The significantly (p < 0.002) higher incidence of stump wound infection in patients with haematocrit level less than 30 % on admission is expected because a previous study has demonstrated that tissue oxygen tension correlated inversely with the risk of surgical wound infection [7]. Haemoglobin amongst other factors (cardiac output, local perfusion, etc.) is known to influence tissue oxygenation and perfusion [16]. This underlines the need for prompt fluid and blood replacement in resuscitation of these patients to reduce the incidence of stump wound infection and its associated morbidity.

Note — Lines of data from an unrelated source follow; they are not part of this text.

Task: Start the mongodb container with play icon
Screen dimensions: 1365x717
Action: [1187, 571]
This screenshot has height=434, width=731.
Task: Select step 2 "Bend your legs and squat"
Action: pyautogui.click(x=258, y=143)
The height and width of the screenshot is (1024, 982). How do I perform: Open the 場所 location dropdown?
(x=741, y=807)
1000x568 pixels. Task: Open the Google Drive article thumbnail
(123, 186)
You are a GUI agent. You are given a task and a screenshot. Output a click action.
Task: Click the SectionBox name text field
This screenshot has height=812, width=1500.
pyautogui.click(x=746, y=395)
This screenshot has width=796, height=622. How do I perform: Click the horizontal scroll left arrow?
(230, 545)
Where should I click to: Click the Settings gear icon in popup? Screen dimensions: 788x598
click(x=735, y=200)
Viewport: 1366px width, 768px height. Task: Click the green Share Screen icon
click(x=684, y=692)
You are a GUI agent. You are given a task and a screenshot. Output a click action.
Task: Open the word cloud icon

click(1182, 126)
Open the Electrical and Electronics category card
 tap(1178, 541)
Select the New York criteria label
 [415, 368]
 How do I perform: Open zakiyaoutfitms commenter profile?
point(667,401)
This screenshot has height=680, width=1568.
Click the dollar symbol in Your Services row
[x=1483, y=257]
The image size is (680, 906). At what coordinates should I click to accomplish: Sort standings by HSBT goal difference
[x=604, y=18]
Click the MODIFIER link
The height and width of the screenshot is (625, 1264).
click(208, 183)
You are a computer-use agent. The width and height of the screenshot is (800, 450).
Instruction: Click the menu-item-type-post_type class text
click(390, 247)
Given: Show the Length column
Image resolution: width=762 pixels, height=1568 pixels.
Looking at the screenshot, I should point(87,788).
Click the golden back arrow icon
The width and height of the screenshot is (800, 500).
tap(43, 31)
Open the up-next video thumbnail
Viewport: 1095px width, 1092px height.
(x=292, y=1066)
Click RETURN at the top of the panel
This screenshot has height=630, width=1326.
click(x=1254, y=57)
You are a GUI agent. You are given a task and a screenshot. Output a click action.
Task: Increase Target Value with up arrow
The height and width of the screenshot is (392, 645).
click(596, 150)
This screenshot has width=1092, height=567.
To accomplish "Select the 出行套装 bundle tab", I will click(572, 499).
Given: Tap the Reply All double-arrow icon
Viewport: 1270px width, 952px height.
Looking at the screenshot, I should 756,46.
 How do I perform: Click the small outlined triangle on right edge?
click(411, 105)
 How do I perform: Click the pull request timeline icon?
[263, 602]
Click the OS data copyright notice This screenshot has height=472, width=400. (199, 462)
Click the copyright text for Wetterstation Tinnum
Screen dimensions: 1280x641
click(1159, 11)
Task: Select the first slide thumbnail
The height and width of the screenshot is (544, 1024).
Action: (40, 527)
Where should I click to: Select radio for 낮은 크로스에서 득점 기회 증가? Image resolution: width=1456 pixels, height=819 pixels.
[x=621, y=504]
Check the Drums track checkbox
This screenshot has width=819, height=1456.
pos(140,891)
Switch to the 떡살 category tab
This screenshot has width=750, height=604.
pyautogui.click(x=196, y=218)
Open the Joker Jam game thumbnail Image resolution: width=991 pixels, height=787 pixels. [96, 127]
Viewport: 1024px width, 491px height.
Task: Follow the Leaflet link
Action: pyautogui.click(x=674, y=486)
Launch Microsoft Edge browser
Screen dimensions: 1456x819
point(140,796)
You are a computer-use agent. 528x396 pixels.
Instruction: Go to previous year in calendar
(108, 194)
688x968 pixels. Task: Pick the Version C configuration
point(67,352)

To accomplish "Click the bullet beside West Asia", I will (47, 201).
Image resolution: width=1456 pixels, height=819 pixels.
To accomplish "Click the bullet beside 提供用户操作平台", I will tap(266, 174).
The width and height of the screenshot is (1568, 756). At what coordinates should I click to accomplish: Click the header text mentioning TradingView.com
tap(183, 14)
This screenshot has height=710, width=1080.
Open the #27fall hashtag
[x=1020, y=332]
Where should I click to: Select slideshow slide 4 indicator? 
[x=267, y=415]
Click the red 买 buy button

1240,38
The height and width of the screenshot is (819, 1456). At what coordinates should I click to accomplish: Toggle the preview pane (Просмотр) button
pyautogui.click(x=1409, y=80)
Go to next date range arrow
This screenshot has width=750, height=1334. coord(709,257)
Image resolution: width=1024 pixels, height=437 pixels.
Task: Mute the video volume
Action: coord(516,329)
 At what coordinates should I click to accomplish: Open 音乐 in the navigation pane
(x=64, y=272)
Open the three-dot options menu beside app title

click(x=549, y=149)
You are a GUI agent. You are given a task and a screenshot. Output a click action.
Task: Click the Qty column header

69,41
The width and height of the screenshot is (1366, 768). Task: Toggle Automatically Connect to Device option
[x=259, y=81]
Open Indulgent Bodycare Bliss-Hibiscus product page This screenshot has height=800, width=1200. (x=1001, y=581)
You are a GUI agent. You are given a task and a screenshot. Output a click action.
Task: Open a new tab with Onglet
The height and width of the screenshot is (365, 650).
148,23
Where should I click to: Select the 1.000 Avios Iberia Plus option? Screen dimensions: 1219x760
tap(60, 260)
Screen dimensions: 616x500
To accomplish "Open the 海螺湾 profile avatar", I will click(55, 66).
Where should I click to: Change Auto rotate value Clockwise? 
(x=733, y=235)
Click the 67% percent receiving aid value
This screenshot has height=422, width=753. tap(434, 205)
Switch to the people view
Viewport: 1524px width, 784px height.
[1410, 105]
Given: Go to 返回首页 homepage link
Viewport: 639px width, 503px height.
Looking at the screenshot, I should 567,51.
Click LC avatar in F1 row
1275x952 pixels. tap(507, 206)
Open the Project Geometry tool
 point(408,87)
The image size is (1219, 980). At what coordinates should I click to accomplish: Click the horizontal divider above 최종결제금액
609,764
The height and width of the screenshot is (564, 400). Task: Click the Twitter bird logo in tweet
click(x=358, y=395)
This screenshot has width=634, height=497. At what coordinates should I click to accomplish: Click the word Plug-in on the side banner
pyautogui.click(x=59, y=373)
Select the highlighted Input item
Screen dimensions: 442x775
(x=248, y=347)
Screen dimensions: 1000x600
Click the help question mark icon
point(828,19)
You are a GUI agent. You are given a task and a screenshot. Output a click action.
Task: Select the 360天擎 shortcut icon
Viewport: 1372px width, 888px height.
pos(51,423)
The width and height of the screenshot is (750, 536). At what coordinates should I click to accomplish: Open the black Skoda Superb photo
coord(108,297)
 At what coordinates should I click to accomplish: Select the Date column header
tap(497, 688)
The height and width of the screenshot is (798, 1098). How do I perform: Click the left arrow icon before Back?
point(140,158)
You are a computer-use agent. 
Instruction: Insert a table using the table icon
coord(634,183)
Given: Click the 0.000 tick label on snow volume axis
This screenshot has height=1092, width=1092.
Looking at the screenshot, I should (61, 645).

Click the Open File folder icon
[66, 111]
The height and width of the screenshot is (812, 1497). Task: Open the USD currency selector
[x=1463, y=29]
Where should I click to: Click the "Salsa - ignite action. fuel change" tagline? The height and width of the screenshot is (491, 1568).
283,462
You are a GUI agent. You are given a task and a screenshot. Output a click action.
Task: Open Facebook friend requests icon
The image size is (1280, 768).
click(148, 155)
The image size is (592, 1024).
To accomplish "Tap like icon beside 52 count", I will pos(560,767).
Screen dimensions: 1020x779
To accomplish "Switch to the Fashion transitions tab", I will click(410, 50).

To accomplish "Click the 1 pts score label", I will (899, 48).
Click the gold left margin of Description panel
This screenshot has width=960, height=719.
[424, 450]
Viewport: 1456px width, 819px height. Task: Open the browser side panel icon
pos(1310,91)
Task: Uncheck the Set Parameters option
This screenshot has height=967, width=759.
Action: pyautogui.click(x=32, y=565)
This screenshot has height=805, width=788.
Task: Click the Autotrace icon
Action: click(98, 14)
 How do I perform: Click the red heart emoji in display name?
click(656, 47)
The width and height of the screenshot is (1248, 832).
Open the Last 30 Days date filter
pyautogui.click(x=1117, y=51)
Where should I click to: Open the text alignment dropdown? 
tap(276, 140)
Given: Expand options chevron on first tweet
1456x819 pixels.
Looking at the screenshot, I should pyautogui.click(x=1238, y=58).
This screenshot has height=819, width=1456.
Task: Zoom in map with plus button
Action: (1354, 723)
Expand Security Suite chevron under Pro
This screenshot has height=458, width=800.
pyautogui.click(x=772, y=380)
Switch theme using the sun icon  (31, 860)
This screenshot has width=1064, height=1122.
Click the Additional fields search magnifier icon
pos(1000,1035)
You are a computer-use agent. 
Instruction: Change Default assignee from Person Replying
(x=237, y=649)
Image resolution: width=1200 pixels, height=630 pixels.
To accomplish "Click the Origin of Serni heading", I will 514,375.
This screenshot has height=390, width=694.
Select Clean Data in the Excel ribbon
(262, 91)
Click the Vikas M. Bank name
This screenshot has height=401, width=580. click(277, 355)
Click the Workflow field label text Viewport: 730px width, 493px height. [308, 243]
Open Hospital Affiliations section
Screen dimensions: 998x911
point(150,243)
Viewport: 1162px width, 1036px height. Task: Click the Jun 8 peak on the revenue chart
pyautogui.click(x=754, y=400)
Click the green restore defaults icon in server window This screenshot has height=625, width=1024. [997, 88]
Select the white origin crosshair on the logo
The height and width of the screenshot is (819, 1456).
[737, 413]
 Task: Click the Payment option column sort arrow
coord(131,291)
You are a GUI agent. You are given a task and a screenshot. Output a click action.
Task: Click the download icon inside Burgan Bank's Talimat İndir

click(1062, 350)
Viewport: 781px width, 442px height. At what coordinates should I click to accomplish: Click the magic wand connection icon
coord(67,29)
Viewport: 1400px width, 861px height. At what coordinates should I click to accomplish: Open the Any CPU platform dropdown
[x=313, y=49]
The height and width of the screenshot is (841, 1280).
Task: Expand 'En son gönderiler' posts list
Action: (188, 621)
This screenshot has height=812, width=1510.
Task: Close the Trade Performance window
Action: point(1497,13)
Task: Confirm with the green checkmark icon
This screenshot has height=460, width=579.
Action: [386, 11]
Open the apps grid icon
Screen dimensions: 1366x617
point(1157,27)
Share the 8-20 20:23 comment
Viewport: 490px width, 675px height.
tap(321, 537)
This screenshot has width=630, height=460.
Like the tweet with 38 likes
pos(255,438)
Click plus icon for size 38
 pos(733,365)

Although the number of patients in this study was relatively small and data analysed derived from a retrospective database, the result from logistic regression analysis is quite strong; crushing form of amputation was significantly and independently associated with stump wound infection. There are limited published studies on traumatic extremity amputation stump wound infection, and this is the first to determine the associated risk factors that can be used as a starting point for further research.
Conclusion
In traumatic extremity amputation, injury characteristics and aetiology, patient’s haematocrit level, timing of presentation and appropriate intervention are factors significantly associated with incidence of stump wound infection. However, crushing form of amputation being the only independent predictor of stump wound infection should be accorded a high priority in interventions aimed at reducing infection rate.
Acknowledgments
Conflict of interest
The authors declare they have no conflicts of interest.